What I First Thought:

The other day I went to Barnes and Noble to kill time before a movie. I perused the manga section looking for more volumes of some of my other series that I haven’t finished yet when this one caught my eye. To my knowledge, there aren’t a lot of werewolf-esque stories in manga so I picked it up. The premise of the story seemed interesting and cute enough that I decided to buy it, especially since I needed something a bit light hearted to help cure my current mood.
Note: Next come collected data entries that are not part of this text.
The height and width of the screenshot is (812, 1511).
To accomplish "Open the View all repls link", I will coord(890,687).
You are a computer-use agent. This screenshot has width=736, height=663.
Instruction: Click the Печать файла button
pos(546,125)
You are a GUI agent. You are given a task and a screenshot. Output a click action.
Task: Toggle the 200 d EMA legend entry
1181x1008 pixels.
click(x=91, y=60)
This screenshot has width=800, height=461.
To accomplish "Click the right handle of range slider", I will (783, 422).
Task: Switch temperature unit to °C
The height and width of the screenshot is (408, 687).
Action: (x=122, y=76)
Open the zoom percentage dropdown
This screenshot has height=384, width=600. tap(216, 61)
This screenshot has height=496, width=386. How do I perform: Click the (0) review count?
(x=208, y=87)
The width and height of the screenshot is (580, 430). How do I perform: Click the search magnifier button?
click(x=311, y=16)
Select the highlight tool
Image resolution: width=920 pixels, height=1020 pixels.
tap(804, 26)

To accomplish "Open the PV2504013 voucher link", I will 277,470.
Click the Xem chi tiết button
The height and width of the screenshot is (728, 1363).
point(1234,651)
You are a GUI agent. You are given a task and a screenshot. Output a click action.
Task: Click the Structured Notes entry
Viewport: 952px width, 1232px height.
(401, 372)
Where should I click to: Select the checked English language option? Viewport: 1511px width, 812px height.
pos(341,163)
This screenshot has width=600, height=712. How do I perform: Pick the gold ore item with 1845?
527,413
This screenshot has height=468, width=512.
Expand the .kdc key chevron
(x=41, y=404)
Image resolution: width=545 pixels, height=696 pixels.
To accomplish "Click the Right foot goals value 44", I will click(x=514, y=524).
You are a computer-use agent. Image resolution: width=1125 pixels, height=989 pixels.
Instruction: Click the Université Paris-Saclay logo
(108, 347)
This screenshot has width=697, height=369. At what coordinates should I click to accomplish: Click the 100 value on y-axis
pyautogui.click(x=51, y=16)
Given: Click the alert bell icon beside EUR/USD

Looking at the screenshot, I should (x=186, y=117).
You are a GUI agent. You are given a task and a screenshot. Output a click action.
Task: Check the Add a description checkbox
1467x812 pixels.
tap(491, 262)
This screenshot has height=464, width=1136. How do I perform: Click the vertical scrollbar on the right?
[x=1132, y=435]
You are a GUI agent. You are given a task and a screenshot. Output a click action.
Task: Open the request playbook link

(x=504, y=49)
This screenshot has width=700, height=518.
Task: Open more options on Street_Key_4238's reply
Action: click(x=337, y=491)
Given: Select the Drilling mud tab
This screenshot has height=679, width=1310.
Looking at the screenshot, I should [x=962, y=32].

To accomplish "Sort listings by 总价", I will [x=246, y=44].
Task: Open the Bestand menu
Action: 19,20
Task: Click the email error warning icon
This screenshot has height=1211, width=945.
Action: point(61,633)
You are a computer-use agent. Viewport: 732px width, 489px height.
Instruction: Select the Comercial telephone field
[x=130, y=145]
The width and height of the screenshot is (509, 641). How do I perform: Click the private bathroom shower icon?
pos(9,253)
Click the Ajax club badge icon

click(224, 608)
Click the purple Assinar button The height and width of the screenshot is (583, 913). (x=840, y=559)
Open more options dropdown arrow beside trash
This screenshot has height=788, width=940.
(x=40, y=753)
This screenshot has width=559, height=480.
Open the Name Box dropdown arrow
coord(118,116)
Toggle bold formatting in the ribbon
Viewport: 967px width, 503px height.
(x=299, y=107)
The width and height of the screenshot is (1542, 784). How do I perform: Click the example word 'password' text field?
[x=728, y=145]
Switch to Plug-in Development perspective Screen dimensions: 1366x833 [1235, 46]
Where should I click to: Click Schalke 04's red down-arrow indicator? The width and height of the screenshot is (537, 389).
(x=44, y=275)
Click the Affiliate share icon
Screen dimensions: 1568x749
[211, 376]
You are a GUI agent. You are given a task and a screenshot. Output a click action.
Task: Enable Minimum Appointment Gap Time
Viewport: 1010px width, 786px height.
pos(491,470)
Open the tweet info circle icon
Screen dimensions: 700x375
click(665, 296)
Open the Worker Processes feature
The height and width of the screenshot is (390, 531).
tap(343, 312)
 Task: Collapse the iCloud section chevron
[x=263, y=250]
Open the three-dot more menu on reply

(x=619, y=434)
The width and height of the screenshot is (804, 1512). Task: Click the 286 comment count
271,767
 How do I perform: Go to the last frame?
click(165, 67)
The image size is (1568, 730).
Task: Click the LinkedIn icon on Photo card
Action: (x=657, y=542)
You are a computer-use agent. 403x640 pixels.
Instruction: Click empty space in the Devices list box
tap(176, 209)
Overall Thoughts/Opinions:

4/5

I normally don’t buy into a new series without doing a little bit of research into it first, so I rarely buy manga on a whim. I’m glad that I didn’t wait to buy this one because it was exactly what I needed! It’s a cute little story about a new city-girl who goes to live with her dad in the country while her mom is away. At the new school, she stumbles upon the secret of some of her classmates and it becomes a story of said students becoming friends with the girl to keep her quiet. It’s a cute little story with sprinklings of lore that I’m sure will become more prominent as the story continues. There were some comedic elements thrown in that made me giggle, but nothing gut splitting yet. The romance so far is a bit light, though I feel like some of it was forced or a little unnatural by the end of this volume, which messed up the flow of the story for me. The characters are pretty likable at the start, though I feel like Komugi is a little weak at the moment but I hope her character improves once we see more of her past so I can better understand her fears. Really, my only complaint was the ending because it felt weird to me, too rushed and unnatural, but oh well! I’m really glad that I bought all four volumes, because I really want to read what happens next!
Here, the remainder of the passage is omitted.